----- SOURCE DATA
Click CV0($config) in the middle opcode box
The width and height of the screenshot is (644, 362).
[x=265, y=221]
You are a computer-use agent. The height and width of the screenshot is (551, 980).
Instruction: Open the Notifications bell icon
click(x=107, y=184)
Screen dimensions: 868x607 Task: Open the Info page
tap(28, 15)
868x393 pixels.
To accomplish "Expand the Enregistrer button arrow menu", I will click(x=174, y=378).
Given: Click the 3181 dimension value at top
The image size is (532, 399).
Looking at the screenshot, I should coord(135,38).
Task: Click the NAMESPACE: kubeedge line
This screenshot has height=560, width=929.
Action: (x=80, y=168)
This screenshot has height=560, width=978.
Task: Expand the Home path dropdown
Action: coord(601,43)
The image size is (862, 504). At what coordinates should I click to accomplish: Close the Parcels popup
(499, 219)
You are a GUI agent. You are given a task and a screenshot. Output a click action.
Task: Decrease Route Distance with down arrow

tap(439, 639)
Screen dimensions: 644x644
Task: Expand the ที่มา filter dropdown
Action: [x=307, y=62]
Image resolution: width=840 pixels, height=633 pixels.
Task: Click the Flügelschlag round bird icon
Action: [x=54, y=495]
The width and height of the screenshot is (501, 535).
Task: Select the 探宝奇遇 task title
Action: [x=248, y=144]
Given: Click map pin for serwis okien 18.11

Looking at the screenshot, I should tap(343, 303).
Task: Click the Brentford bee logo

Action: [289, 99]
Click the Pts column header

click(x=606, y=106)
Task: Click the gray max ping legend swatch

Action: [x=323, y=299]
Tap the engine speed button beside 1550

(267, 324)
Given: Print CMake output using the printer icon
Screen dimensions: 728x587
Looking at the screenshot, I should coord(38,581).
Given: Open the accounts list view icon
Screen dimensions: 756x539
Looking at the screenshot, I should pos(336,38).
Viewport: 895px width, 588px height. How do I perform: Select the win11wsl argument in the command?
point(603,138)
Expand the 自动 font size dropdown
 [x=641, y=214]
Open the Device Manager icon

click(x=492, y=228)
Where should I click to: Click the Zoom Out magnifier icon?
----------
Return, exactly as written, only those lines that run from the one with "Viewport: 895px width, 588px" to the last line of the data, both of those lines included.

Viewport: 895px width, 588px height. How do I perform: Select the win11wsl argument in the command?
point(603,138)
Expand the 自动 font size dropdown
 [x=641, y=214]
Open the Device Manager icon

click(x=492, y=228)
Where should I click to: Click the Zoom Out magnifier icon?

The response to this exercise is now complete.